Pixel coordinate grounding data
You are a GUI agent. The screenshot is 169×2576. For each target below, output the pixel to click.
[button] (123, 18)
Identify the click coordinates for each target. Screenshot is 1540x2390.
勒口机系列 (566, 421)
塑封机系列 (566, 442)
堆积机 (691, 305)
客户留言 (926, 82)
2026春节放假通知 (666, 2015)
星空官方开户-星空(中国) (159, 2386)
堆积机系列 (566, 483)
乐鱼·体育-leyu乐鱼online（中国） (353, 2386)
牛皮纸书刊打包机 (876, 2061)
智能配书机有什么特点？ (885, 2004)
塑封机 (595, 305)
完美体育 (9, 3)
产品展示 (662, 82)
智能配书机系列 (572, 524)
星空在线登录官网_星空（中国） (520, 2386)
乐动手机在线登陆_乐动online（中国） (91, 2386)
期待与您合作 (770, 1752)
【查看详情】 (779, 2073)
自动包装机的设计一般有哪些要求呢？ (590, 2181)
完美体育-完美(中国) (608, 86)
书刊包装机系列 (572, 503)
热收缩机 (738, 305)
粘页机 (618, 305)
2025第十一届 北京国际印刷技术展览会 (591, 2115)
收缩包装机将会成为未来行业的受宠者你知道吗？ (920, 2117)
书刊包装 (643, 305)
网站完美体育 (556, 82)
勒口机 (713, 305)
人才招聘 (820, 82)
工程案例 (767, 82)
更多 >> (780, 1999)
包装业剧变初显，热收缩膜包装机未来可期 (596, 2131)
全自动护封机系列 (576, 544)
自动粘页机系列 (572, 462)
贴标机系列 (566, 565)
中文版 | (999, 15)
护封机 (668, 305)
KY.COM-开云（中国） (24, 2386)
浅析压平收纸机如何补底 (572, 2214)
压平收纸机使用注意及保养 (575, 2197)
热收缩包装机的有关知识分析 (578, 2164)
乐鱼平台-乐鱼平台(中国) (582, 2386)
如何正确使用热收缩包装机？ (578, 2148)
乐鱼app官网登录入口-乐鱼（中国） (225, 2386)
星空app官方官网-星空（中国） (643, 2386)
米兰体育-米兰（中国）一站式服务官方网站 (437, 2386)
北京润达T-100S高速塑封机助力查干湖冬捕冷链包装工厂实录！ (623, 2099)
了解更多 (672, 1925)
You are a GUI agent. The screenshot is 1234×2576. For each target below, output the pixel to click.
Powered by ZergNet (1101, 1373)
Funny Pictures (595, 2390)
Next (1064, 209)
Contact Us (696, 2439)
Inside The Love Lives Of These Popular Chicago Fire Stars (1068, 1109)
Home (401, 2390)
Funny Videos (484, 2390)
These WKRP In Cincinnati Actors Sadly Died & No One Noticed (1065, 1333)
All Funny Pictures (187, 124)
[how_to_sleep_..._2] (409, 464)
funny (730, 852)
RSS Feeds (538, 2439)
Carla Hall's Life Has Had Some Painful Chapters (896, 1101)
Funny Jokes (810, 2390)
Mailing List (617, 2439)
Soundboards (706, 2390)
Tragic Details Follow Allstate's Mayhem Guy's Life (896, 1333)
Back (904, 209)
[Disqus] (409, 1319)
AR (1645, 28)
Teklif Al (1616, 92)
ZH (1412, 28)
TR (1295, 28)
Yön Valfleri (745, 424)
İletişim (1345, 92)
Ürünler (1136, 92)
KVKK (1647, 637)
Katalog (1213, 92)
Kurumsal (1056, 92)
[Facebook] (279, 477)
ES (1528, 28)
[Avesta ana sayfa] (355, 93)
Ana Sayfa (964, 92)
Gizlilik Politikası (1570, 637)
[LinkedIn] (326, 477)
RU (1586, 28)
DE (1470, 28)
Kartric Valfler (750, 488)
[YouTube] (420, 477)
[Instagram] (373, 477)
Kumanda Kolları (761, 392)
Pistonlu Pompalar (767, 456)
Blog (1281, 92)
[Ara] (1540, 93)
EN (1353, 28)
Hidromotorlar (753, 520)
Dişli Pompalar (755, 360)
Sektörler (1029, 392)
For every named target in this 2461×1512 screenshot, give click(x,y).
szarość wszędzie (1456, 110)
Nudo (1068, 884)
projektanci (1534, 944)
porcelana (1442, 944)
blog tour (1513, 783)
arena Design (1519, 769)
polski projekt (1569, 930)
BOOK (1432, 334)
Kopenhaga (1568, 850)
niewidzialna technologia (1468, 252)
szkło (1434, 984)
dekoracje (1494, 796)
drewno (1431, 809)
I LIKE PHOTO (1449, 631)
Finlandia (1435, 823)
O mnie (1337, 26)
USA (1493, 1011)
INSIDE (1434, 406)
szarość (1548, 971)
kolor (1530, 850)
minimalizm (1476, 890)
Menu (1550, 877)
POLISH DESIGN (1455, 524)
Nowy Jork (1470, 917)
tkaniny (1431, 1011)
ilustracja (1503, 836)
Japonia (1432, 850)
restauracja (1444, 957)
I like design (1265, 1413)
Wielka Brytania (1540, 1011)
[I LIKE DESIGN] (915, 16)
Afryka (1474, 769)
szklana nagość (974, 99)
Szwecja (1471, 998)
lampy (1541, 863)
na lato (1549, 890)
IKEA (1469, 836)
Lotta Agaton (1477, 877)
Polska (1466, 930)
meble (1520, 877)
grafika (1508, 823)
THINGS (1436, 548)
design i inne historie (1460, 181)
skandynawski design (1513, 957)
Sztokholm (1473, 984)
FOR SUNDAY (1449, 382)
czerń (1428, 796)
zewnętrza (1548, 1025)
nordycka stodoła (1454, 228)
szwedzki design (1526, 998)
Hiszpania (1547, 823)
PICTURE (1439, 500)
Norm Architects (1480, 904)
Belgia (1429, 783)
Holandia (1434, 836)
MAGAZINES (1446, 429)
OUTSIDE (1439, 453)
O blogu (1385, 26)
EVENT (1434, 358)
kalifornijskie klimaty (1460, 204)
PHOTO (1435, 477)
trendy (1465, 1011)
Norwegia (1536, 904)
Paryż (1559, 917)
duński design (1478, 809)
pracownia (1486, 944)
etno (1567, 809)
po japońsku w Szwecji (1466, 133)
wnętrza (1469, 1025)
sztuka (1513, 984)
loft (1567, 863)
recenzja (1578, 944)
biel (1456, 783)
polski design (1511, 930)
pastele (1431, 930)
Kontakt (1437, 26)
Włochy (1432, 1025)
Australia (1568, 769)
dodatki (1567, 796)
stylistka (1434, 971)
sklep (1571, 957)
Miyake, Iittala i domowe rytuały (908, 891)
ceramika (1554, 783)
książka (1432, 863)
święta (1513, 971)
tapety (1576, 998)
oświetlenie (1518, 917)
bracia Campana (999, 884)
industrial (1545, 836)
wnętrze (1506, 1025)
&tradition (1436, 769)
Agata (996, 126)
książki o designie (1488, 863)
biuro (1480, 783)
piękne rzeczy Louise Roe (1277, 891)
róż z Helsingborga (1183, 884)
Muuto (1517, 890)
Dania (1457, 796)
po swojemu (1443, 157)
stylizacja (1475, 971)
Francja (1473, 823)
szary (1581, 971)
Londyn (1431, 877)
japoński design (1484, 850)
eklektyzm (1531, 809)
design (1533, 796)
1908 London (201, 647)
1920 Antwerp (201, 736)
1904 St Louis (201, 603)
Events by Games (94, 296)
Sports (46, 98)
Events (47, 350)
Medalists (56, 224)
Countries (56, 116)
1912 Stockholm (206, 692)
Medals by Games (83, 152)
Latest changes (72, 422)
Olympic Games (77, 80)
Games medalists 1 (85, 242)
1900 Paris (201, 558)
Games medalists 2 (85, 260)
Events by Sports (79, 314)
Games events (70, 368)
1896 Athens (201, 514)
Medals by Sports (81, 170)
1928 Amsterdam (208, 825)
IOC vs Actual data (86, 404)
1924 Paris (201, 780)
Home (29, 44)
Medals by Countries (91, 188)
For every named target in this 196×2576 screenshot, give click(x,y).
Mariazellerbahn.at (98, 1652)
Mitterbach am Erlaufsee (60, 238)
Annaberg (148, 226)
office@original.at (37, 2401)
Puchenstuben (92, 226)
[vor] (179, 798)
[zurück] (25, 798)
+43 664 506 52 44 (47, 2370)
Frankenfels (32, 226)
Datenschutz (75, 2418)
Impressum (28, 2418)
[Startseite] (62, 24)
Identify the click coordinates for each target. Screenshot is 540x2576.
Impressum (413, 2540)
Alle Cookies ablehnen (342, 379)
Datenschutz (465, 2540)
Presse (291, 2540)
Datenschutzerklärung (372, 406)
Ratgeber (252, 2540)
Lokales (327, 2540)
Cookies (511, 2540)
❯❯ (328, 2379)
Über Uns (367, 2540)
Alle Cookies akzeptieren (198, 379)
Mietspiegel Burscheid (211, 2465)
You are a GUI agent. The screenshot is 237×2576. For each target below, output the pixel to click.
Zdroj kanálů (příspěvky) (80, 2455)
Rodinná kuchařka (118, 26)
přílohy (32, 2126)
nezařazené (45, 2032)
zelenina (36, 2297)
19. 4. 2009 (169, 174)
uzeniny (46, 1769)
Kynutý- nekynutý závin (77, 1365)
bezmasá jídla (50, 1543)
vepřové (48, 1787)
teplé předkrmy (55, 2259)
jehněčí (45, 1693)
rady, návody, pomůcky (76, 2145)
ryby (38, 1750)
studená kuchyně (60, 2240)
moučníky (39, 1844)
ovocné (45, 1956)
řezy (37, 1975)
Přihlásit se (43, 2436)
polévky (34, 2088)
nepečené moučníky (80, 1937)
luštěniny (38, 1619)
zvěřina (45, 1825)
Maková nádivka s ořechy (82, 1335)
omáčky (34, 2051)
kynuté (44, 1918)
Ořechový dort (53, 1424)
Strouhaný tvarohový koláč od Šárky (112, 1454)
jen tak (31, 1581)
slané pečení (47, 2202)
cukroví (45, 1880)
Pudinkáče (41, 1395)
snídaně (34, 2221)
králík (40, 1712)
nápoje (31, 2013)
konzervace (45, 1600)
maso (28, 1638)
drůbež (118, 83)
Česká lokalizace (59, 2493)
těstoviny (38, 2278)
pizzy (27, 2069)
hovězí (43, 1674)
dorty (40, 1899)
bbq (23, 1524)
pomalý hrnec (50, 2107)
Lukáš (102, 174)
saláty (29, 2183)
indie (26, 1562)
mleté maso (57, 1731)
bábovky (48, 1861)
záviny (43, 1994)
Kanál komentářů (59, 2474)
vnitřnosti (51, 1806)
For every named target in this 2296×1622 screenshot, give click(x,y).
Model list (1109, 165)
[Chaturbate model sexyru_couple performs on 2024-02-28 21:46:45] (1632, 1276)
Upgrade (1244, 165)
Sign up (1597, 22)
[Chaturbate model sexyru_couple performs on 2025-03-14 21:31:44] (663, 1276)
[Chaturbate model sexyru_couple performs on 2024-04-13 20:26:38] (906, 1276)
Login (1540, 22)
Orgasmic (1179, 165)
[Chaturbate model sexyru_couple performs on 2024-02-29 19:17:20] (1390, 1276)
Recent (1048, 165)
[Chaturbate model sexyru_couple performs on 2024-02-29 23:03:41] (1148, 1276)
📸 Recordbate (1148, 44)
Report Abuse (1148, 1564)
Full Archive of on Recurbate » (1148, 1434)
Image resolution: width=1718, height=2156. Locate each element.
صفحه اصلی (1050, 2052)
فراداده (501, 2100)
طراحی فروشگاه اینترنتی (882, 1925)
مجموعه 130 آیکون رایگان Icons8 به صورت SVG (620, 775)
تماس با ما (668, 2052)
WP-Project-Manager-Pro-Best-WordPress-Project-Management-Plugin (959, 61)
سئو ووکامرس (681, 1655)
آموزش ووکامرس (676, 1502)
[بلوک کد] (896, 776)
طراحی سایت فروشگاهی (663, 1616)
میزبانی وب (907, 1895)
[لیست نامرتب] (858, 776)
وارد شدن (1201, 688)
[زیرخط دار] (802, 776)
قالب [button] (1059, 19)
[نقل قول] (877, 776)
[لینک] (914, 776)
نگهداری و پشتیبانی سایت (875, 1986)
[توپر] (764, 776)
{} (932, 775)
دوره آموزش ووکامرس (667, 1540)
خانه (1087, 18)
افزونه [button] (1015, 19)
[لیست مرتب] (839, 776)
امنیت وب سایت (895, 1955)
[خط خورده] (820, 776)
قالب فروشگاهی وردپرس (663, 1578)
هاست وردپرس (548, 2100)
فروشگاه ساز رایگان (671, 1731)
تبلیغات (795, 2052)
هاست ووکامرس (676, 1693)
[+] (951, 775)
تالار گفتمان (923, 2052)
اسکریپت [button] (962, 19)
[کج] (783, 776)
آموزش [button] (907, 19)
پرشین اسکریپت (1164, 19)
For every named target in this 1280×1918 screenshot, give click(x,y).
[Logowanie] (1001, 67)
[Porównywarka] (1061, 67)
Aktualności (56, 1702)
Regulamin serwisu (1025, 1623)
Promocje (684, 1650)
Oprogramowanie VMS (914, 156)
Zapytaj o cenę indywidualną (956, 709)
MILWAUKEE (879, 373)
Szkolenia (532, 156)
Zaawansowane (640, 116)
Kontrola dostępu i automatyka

| Task objective |
Could you retype exactly the lines above, starting at the line that contains "Agata (996, 126)" and ending at the line that contains "Latest changes (72, 422)", and nothing more?

| Written response |
Agata (996, 126)
książki o designie (1488, 863)
biuro (1480, 783)
piękne rzeczy Louise Roe (1277, 891)
róż z Helsingborga (1183, 884)
Muuto (1517, 890)
Dania (1457, 796)
po swojemu (1443, 157)
stylizacja (1475, 971)
Francja (1473, 823)
szary (1581, 971)
Londyn (1431, 877)
japoński design (1484, 850)
eklektyzm (1531, 809)
design (1533, 796)
1908 London (201, 647)
1920 Antwerp (201, 736)
1904 St Louis (201, 603)
Events by Games (94, 296)
Sports (46, 98)
Events (47, 350)
Medalists (56, 224)
Countries (56, 116)
1912 Stockholm (206, 692)
Medals by Games (83, 152)
Latest changes (72, 422)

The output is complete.